Li Pierre Sorlin, a "Sociologia do Cinema", a questão de não ver a classe média de forma tão uniforme, homogênea, de perceber que dentro dela há tensões, que os intelectuais, os artistas constituem certas tensões. Hoje, seria muito mais sofisticado.
Mas o livro teve uma função polêmica. Não deixou de repercutir, de inquietar as pessoas, tanto que inquieta até agora.

FOLHA - O livro é dedicado a Antônio das Mortes, de "Deus e o Diabo na Terra do Sol", que, na sua opinião, "encerra uma fase do cinema brasileiro e inaugura uma nova". Desde então, houve outro personagem equivalente, outro ponto de inflexão no cinema brasileiro?
BERNARDET
- Não. Um personagem, propriamente dito, não.

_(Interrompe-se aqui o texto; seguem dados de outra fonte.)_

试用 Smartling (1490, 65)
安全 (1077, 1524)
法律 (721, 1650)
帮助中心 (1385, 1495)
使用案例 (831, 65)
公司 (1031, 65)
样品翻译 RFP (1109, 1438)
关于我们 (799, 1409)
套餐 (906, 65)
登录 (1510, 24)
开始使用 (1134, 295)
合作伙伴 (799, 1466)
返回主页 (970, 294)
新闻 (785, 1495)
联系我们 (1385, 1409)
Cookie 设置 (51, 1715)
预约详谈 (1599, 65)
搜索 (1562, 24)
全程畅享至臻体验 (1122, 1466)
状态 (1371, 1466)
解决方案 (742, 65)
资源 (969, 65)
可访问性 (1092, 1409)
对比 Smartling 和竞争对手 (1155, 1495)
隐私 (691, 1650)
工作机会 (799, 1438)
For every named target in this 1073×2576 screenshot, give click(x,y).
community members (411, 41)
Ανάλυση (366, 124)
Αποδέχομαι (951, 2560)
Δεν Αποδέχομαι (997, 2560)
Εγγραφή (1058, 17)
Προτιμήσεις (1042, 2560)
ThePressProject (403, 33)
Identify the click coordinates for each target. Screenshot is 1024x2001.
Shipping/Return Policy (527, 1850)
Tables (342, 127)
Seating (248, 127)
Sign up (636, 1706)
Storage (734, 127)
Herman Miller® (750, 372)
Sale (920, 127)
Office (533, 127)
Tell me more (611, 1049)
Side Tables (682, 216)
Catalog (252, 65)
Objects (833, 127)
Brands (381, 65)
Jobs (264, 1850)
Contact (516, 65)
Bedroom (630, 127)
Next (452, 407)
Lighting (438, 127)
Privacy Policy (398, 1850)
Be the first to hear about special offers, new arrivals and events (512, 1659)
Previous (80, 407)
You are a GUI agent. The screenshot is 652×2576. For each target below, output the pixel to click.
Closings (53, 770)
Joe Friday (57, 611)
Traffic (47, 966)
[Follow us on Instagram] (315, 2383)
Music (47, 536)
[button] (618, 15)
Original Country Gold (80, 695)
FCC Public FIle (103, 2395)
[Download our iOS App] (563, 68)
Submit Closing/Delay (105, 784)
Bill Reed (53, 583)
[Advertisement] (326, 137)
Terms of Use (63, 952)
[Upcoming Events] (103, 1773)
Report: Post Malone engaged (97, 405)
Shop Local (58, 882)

FOLHA - O cineasta Eduardo Coutinho afirma, em nota introdutória desta reedição, que realizou "Cabra Marcado para Morrer" como resposta a "Brasil em Tempo de Cinema". Essa declaração respalda sua idéia de que o crítico deve ser "obrigatoriamente combativo"?
BERNARDET
- É o auge da minha carreira. Coutinho e eu não somos amigos, mas gosto muito dele. Essa declaração mostra que houve diálogo intenso entre nós, por meio de nossos trabalhos. Foi o que me comoveu tanto.

FOLHA - O sr. previu, no livro, que o cineasta brasileiro teria de "mudar de profissão ou fazer cinema na base do heroísmo ou produzir obras comerciais, até que consigamos conquistar pelo menos 51% do mercado nacional para o produto nacional".
BERNARDET
- (Interrompendo) Todos nós tínhamos essa visão. Isso era um chavão da época.

FOLHA - Na nova conjuntura econômica da indústria do cinema, faz sentido falar em cinematografias nacionais?
BERNARDET
- De alguma forma, faz. Mesmo que haja co-produções, que não se saiba muito bem de onde vêm os capitais, existe um cinema norte-americano, um cinema chinês, um cinema indiano. No caso do Brasil, sem dúvida, isso se dá fora da carga ideológica do nacionalismo que havia naquela época.

FOLHA - Quando afirma que Glauber Rocha, ao fazer "Barravento", não era consciente da verticalidade de sua obra, os sr. quer dizer que ele era menos genial do que se julgou posteriormente?
BERNARDET
- Não. Ultrapassar as previsões do realizador é quase condição da grande obra. Não quis dizer de modo nenhum que ele seria menos genial do que é.

FOLHA - Se Antônio das Mortes não encontra paralelo na produção posterior, isso significa que Glauber Rocha permanece sendo o mais importante cineasta brasileiro?
BERNARDET
- Há um aspecto nessa pergunta de que não gosto. Ela implica uma classificação. Não acho Bressane inferior a Glauber. Não acho "Cabaret Mineiro" [de Carlos Alberto Prates] inferior a "Terra em Transe". Acho justamente que se deve evitar isso. E, no caso específico, evitar também o culto à personalidade.

FOLHA - Mas o cinema não vive de cultos à personalidade?
BERNARDET
- Sim, mas não necessariamente eu. É claro que há culto de atores, de diretores, mas não acho isso bom. Inclusive, prefiro os filmes aos diretores.